What is expected. Starting with the line that contains "Task: Click the addie_scrum folder icon" and stopping after the line that contains "(1101, 854). 42,729", return each line below exactly as written, with no others.

[Dataset entries]
-------

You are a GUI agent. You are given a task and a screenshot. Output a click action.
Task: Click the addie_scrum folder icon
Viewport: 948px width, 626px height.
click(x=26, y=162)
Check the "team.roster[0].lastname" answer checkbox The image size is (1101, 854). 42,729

-------

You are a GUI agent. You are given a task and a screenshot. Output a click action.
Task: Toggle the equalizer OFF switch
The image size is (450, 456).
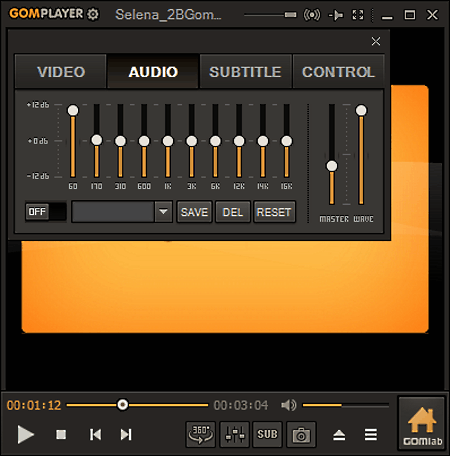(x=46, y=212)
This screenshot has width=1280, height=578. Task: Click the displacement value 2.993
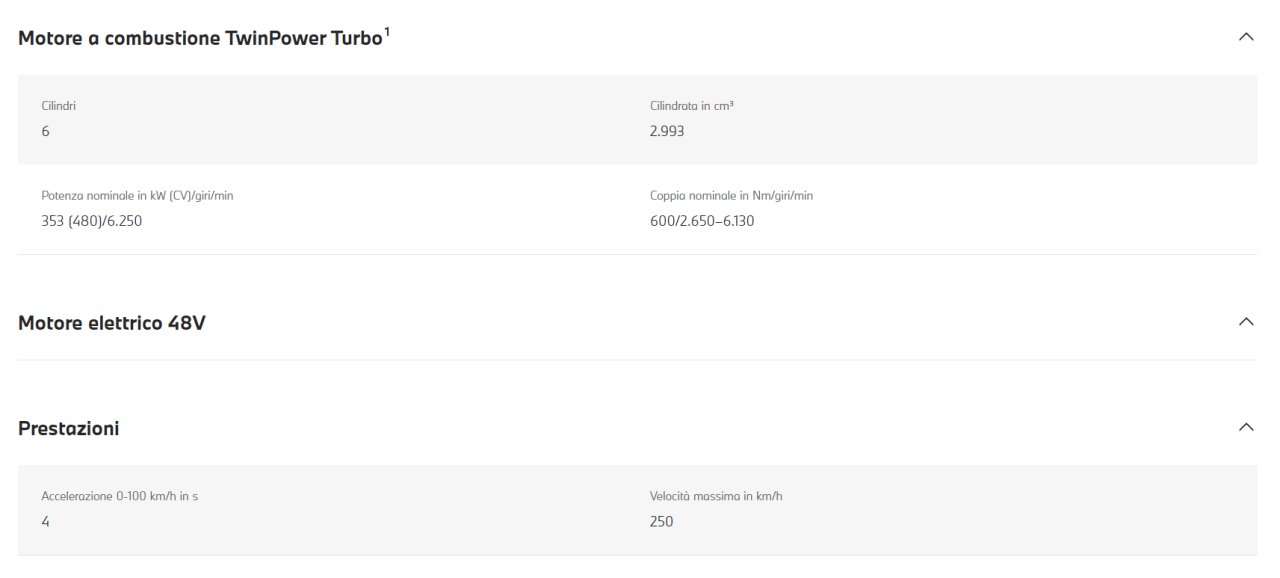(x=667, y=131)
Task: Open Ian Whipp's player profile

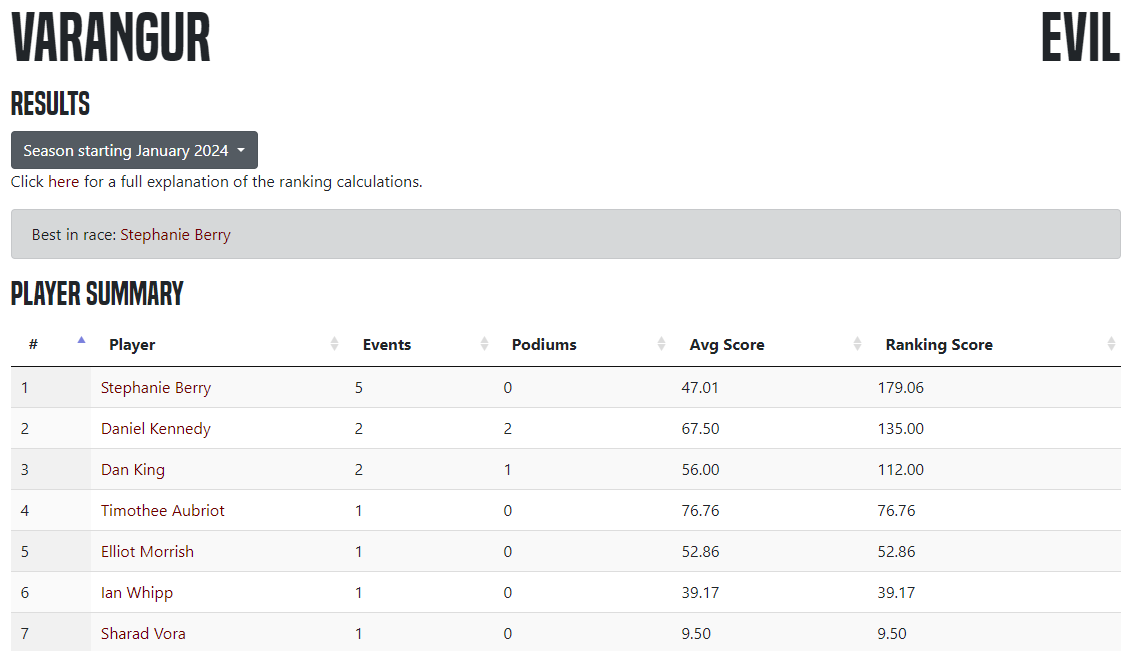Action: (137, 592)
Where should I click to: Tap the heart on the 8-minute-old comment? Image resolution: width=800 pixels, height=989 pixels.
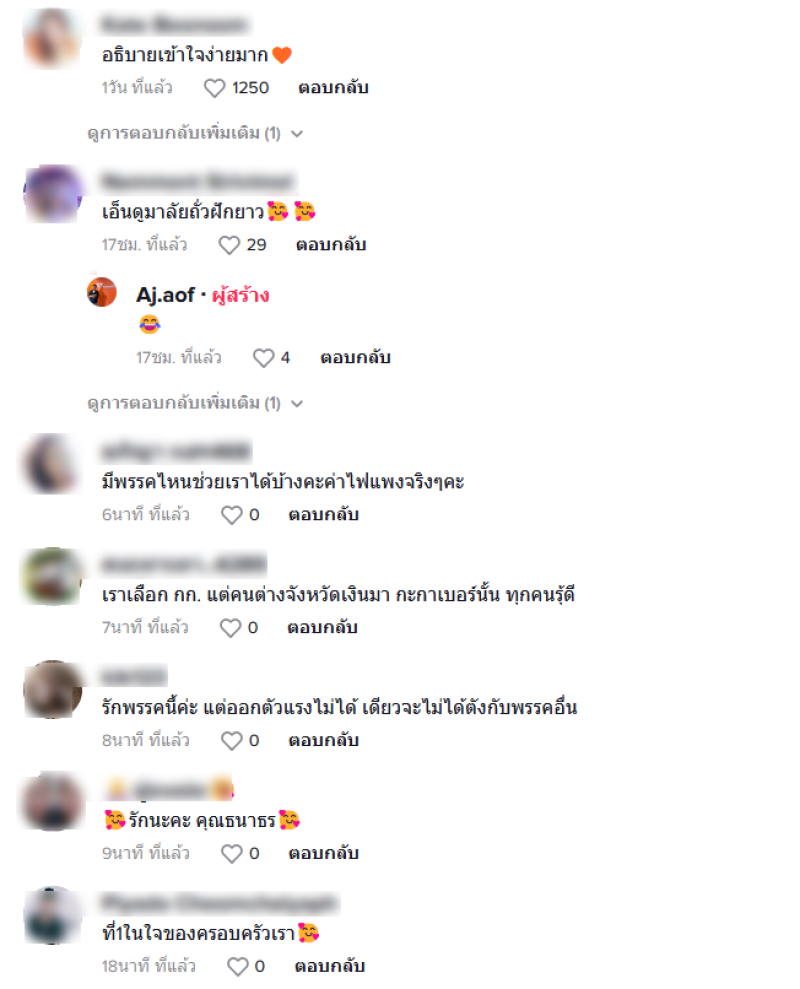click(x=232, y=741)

-------

Solution to this task.
Task: Click the addie_scrum folder icon
Viewport: 948px width, 626px height.
click(x=26, y=162)
Check the "team.roster[0].lastname" answer checkbox The image size is (1101, 854). 42,729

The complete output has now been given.